Professionele vergunnings-plichtige bedrijven beschikken over personeel dat over een VOG, een certificaat levensreddend handelen, een opleiding omgangsvormen, rijvaardigheid, hulp bij in en uitstappen, bedienen rolstoelliften etc beschikt.
Het met name financieel aantrekkelijker maken van het uitvoeren van kleinschalig personenvervoer buiten de WP2000 zal ongetwijfeld minder geschikte personen aantrekken.

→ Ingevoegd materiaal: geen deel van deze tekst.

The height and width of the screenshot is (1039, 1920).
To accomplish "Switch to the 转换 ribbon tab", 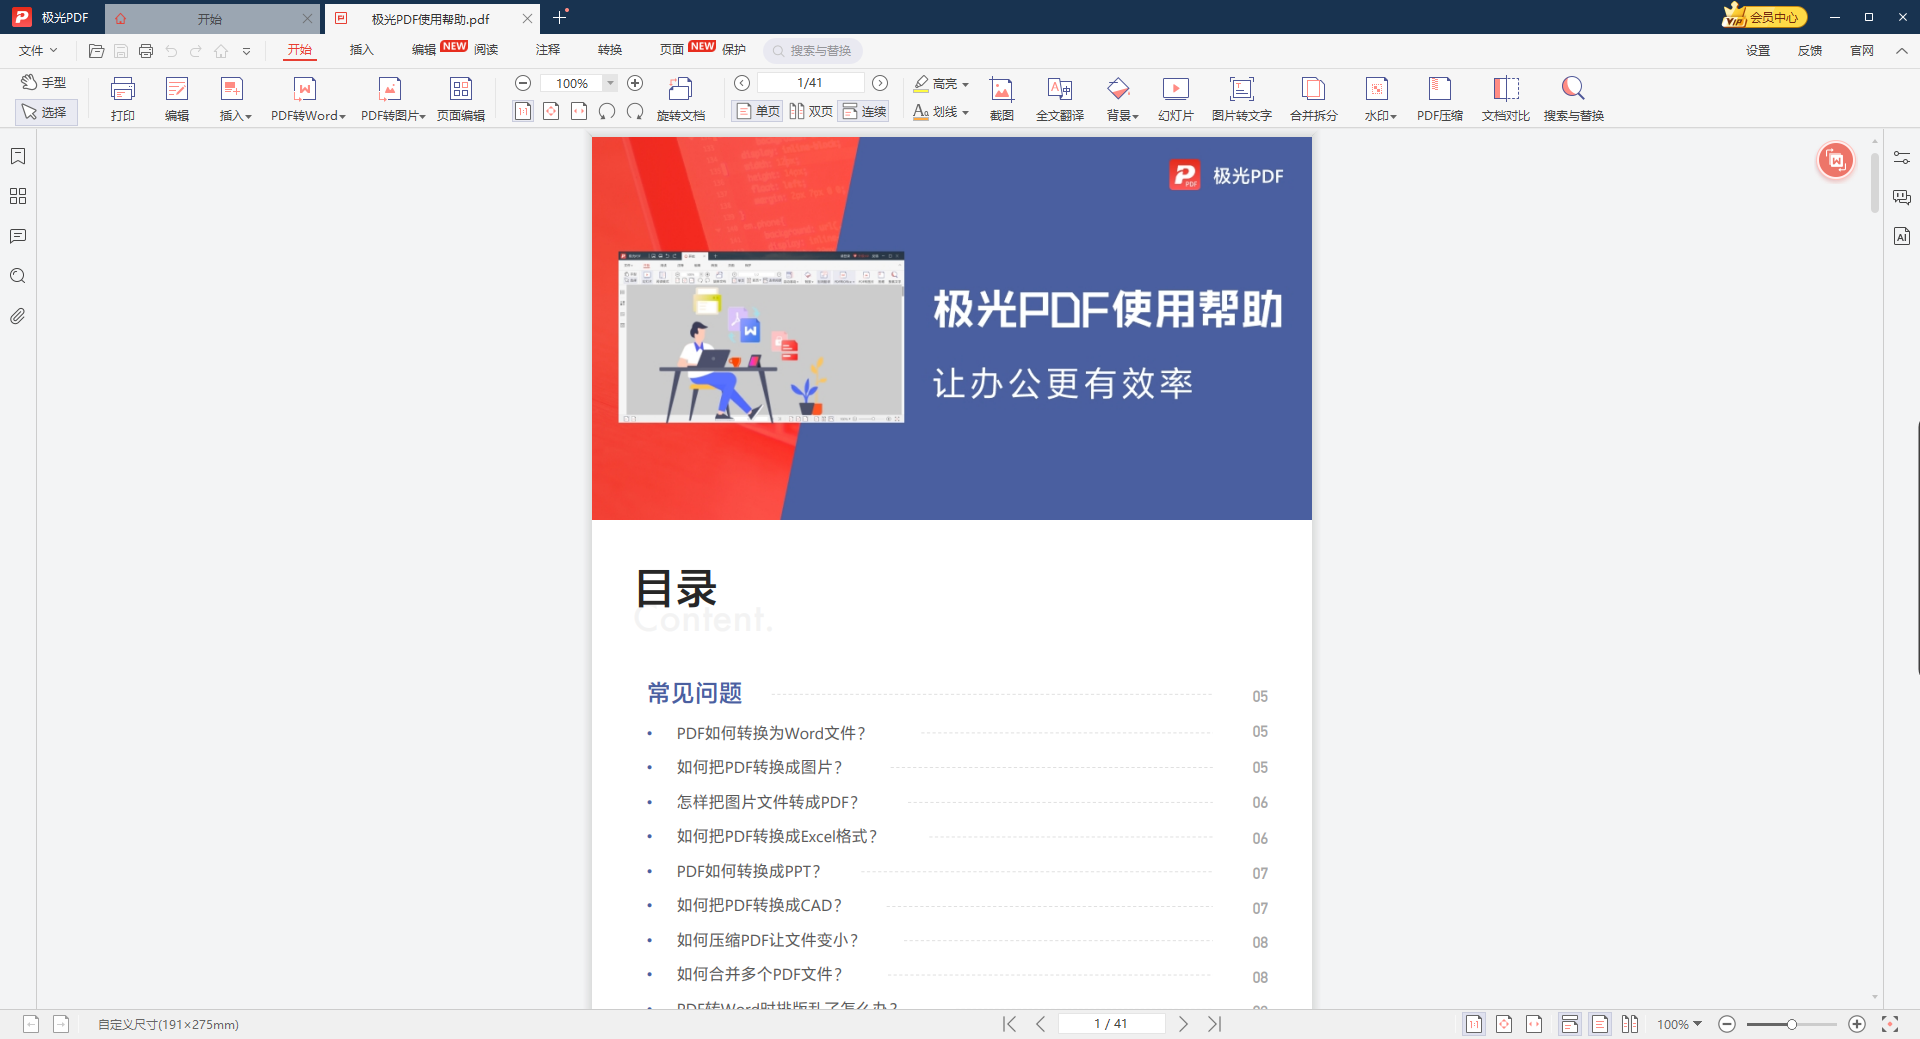I will (609, 50).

De vraag is of de staatssecretaris dit wil faciliteren voor het vervoer van kinderen en kwetsbare ouderen.
Het verhogen van de mobiliteit van deze personen is de verantwoordelijkheid van de gemeenten op grond van de WMO.

Samenvattend ben ik een tegenstander van aanpassing van de regeling om de volgende twee redenen:
1. desastreuze gevolgen voor de toch al in zwaar weer verkerende branche met het verdwijnen van echte banen en extra werkloosheid tot gevolg;
2. Vergroten van het gevaar voor kwetsbare groepen die op initiatief van gemeenten of instellingen veroordeeld worden tot vrijwilligersvervoer. Men is geen klant of reiziger meer maar afhankelijk van vrijwilligers die niet aan de wettelijke minimum-eisen, zoals een VOG, hoeven te voldoen.